In China military officers were recently given detailed lifestyle rules as part of the ongoing effort to curb the persistent corruption in the military. The new rules expressly forbid a lot of the social practices that have been a part of Chinese culture for thousands of years. Military officials are now limited on how much they can spend to entertain senior officers coming to visit. Taking note of modern communications the new rules also limit the number of inspection-type visits as well as how much the travelers can spend. In doing all this the reformers are not only attacking opportunities for corruption but also emulating Western practices. It has not been lost on many Chinese military analysts that Western forces are more effective in combat in part because they are more austere in many ways that the Chinese military is not.

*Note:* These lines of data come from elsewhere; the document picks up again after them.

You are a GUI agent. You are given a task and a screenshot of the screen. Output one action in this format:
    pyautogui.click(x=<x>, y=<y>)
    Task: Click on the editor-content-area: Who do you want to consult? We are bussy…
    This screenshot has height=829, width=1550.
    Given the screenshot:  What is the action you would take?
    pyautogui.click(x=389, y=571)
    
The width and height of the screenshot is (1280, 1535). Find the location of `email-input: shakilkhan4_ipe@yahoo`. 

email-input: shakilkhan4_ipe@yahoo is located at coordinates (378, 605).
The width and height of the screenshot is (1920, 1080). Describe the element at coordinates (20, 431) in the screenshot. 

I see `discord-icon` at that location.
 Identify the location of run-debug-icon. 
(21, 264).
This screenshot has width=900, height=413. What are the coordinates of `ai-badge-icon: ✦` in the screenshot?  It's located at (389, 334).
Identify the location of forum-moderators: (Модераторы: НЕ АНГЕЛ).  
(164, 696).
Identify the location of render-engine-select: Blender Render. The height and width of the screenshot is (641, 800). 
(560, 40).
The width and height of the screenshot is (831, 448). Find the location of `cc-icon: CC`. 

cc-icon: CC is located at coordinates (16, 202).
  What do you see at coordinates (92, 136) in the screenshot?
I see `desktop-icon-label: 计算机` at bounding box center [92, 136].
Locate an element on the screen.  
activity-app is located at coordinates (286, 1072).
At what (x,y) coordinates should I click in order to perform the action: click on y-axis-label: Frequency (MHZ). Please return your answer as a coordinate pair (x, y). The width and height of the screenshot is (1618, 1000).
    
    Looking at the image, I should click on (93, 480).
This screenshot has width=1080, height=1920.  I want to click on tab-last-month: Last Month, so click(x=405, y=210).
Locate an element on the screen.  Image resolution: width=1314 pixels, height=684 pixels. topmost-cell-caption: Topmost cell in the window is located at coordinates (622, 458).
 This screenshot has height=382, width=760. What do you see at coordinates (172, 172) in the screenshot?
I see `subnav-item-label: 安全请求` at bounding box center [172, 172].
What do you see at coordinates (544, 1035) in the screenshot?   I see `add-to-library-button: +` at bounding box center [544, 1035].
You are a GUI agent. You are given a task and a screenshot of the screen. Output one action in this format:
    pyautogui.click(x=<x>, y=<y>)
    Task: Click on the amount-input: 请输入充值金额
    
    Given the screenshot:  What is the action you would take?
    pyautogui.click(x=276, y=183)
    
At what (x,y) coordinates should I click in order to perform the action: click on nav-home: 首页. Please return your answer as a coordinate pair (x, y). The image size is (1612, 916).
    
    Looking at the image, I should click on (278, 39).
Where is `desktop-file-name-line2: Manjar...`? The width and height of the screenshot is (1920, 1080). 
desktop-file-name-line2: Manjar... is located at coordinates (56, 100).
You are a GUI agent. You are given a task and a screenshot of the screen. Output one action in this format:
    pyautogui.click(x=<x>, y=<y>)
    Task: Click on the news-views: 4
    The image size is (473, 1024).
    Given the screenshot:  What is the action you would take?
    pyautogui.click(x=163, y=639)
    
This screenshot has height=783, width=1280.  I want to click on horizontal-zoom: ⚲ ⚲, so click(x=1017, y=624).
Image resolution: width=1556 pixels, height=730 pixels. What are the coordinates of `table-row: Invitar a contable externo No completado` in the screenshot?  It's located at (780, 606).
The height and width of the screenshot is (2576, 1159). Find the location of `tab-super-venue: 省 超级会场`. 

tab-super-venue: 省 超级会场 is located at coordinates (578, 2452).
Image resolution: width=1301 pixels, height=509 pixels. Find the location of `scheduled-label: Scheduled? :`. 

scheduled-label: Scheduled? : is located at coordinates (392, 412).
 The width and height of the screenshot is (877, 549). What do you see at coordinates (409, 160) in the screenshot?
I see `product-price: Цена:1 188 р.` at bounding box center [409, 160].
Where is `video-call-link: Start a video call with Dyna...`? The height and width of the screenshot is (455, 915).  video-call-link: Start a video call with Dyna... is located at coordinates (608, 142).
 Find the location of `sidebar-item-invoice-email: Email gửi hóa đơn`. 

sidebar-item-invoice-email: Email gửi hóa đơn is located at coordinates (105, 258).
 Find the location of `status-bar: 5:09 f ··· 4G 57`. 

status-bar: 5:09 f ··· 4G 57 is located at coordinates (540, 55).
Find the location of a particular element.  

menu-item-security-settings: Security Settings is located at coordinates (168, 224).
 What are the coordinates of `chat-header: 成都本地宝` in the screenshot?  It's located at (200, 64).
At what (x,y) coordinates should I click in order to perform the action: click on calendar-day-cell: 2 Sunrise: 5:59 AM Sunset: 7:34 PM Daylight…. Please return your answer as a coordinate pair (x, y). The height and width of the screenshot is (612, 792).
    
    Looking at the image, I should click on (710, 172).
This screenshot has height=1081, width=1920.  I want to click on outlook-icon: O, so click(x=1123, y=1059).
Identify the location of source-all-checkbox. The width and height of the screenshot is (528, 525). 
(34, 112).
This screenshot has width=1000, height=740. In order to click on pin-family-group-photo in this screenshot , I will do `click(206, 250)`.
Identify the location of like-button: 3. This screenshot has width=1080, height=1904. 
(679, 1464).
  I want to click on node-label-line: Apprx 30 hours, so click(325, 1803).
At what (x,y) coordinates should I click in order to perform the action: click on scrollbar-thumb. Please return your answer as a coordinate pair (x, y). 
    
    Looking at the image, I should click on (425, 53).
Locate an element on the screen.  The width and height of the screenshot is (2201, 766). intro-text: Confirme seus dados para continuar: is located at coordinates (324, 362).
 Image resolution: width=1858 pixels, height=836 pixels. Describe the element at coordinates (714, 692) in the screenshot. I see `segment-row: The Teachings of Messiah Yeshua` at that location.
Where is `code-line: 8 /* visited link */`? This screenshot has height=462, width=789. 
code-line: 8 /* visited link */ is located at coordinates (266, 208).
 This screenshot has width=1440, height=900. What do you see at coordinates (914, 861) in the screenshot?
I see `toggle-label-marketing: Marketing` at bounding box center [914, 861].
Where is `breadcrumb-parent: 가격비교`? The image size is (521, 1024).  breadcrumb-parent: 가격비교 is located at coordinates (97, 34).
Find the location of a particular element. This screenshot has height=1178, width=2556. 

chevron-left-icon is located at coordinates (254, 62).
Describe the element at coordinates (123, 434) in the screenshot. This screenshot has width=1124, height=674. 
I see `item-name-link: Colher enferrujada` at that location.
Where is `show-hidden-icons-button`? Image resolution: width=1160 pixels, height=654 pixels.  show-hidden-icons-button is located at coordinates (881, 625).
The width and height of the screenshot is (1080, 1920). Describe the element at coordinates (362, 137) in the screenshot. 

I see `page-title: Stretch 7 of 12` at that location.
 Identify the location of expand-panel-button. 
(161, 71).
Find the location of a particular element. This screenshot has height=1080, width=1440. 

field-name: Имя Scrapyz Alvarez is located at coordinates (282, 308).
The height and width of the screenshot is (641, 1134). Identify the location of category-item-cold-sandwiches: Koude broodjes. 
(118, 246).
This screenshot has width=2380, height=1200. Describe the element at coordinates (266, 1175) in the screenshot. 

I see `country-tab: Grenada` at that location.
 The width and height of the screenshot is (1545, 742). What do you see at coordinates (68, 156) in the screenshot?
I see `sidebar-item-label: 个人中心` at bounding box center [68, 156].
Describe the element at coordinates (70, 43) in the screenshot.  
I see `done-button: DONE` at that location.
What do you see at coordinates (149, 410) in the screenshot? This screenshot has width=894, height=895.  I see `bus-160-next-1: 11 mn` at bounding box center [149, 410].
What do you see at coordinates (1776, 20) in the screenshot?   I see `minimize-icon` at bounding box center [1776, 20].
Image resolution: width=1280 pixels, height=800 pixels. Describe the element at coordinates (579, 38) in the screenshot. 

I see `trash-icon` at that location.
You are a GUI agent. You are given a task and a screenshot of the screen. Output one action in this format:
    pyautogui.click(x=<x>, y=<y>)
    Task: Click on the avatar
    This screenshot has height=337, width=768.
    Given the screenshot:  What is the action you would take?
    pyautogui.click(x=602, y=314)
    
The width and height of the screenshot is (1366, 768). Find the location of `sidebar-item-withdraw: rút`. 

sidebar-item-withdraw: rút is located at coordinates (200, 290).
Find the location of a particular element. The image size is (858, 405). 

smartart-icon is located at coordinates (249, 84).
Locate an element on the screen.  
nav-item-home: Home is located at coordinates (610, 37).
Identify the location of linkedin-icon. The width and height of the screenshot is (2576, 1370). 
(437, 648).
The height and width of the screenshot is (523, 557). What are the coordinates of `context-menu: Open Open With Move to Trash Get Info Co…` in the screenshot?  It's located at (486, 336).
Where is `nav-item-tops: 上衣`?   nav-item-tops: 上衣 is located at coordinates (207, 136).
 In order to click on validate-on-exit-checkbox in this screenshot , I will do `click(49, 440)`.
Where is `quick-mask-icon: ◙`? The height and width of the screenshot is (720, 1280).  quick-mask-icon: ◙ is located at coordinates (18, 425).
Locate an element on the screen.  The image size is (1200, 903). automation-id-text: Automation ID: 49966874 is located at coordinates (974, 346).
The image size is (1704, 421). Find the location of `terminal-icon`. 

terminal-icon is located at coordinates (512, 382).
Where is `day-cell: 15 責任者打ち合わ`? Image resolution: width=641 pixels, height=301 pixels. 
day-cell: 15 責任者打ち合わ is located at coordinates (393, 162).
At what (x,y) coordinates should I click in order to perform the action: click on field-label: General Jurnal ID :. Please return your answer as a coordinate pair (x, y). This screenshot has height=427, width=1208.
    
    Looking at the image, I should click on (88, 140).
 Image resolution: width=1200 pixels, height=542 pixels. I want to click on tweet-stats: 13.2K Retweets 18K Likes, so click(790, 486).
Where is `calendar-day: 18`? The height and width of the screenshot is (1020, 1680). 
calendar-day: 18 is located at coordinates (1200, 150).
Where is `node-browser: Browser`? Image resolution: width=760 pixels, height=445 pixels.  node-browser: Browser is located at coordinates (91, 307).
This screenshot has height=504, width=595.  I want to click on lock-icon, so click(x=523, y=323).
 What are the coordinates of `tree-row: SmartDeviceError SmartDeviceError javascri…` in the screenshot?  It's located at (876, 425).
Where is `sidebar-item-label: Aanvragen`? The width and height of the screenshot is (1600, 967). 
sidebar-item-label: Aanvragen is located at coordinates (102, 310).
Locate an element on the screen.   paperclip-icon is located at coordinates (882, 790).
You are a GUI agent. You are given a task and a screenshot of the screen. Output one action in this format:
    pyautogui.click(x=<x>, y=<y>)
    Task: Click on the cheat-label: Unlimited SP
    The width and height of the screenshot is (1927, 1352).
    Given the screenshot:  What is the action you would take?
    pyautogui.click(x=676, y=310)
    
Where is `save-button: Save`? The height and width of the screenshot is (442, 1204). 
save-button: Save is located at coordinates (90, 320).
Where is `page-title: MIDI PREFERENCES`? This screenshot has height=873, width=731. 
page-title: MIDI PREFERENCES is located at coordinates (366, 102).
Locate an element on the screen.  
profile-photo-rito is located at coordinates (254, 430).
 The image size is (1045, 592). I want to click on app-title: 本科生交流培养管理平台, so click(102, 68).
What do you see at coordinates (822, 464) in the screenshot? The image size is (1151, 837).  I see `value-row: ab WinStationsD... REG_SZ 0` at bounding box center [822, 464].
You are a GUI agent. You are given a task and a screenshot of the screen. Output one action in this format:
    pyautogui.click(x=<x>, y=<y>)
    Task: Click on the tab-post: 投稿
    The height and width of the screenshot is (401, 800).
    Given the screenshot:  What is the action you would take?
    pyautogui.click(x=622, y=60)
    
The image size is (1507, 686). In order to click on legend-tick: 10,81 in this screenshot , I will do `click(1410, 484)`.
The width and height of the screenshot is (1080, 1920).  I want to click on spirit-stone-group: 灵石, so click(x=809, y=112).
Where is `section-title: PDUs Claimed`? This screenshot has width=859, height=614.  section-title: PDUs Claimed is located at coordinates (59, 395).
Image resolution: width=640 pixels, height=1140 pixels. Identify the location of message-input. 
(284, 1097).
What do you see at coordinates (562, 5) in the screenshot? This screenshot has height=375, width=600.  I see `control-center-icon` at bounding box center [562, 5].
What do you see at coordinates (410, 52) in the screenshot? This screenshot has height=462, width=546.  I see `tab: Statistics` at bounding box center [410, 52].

These lifestyle rules are but the latest attempt to curb corruption and evolved from earlier rules. For example in early 2015 the Chinese Communist Party issued an order that all promotions in the military now required candidates to meet strict weight and physical fitness requirements. In this case the thinking is that one way to curb paying bribes get promotions (enabling the promoted officer to steal even more) is to take advantage of the fact that corrupt officers tend to be overweight because they are more interested in getting rich than in being good soldiers. The corrupt officers drink more, eat more and exercise less than officers devoted to their military duties. Thus is anyone bribes their way past the new regulation they would be instantly recognizable as dirty (and fat). The reformers quickly noted that officers were willing to lose weight and exercise more, but the ornate banquets simply shifted to smaller portions of more expensive food as well as handing out more non-edible, and more expensive, gifts to honored guests. That led to the new lifestyle rules.
Many officers use a combination of greed and respect for tradition to resist efforts to curb corruption. Each new effort is seen as a challenge, not something that will eliminate any of the corruption that defines relationships between officers. Even NCOs and lower ranking troops, taking a cue from their superiors, feel free to grab whatever they can get away with. As a result decades of anti-corruption efforts have had little impact on the military. Then again corruption in the military has been a problem in China for thousands of years. Yet many of the latest new regulations are clever in that they take advantage of the fact that fat officers have long been symbolic of corrupt (and often ineffective) officers and it is hoped that any officers who continue to bribe their way past the new regulations will be called out by an angry public with access to photos of the fat officers on the Internet. For the new rules to work at all the Communist Party has to resist calls for exceptions for “special cases” (seen by most Chinese as yet another form of corruption) which would be publically ridiculed anyway. Now the reformers know that officers don’t mind getting thin and austere as long as their bank balances remain fat. So far efforts to curb military corruption has done little to reduce public ridicule, especially via the Internet. Not that corrupt officials don’t try, by hiring (from firms that specialize in this sort of thing) Internet shills to try and shout down those ridiculing the chubby and probably corrupt officers. Nevertheless the Chinese Communist Party gets credit for its persistence and that, according to tradition, is how things really get done in China.